## [Text segment]

▼

6. Not solving the information quality problems at the source

Because the data warehouse tends to be an expensive project, the temptation is to cut the costs of development by cutting the wrong costs.

Many high-priced consultants advise you not to attempt to correct information quality problems at the source. They may be unaware of or uncaring about problems in the source or other value chain processes that are failing; or they may tell you it is "out of scope" to your data warehouse and will "lengthen" the project. They may also tell you that the politics of the organization will not let you get at the source data. If someone tells you this, you know they do not have the best interest of your enterprise at heart. Implementing this advice causes several problems:

It fails to solve the root cause of the problem, causing you to sub-optimize the effort in data correction. By not performing data correction at the source, you fail to get the benefits of the corrected data within the source system and the downstream systems that depend on the data from that source.
It creates a brand new quality problem-inconsistency. Data in the source is now inconsistent with data in the data warehouse. Queries from the two databases will not yield the same answers, straining the credibility of the information systems staff. One data warehouse developer considered the data warehouse a success if the business "trusted the data in the data warehouse more than the data in the source systems." The sad reality of this was that the organization would have been far better served if they had just corrected the data at the source. They would have been able to answer the same queries without all the expense of the data warehouse!!!
It can cause subsequent corruption to the data warehouse when uncorrected or duplicate data from the source gets propagated inadvertently in a subsequent extract and load process.
It increases the overall costs of information scrap and rework by "institutionalizing" the corrective maintenance, keeping you in the data "sanitation" business permanently, with the continuing costs of information scrap and rework and process failure caused by the defective data in the source databases. By managing data at the source you gain the benefits of:
Solving IQ problems at its true source
Leveraging and increasing the value of your data warehouse data cleansing effort by reducing the costs of information scrap and rework in the processes that continue to use data from the source databases
Reducing the ongoing costs of data correction (information scrap and rework) in the ongoing ECTL* processes
Increasing the value of the operational data, enabling trust in it, and the ability to solve more problems from the operational databases. In some cases this can prevent the need to build operational data stores, data warehouses or data marts in the first place because the business needs can now be met from the operational databases.

7. Inappropriate "Ownership" of data correction/cleanup processes

Often the data correction process is delegated to "take care of cleaning" the data. Management of the source information areas do not have time nor resources to correct it, nor do they have motivation to correct it since their processes "work just fine."

▲

Quote verbatim the passage of the data warehouse text above that begins with the words containing "It creates a" and ends with "the data warehouse!!!".

## [Given information]
▼

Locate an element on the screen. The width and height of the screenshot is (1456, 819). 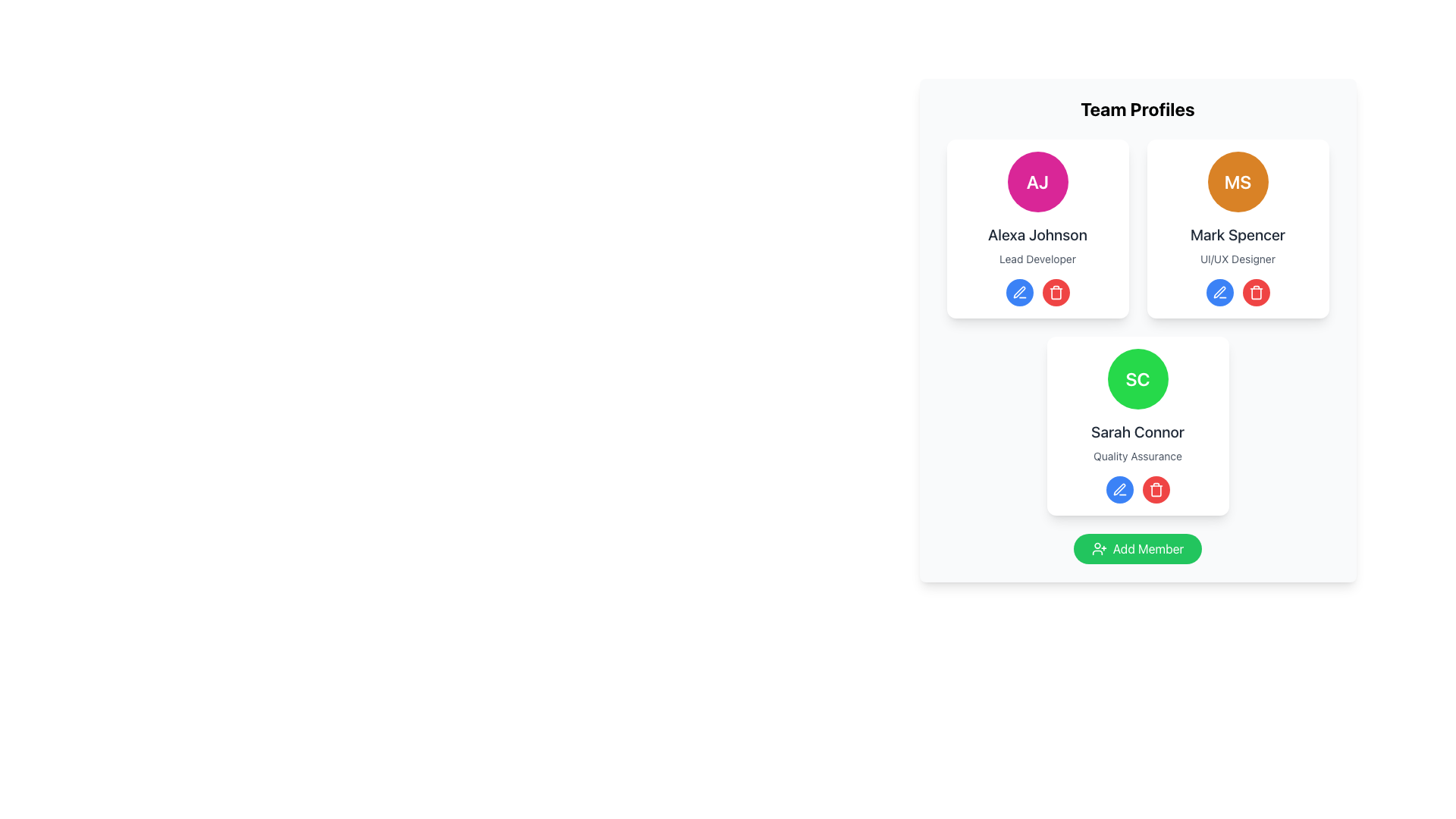
the visual indicator or avatar for the 'Sarah Connor' profile located in the bottom right of the 'Team Profiles' section, above the name 'Sarah Connor' and role 'Quality Assurance' is located at coordinates (1138, 378).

▲

## [Solved exercise]
It creates a brand new quality problem-inconsistency. Data in the source is now inconsistent with data in the data warehouse. Queries from the two databases will not yield the same answers, straining the credibility of the information systems staff. One data warehouse developer considered the data warehouse a success if the business "trusted the data in the data warehouse more than the data in the source systems." The sad reality of this was that the organization would have been far better served if they had just corrected the data at the source. They would have been able to answer the same queries without all the expense of the data warehouse!!!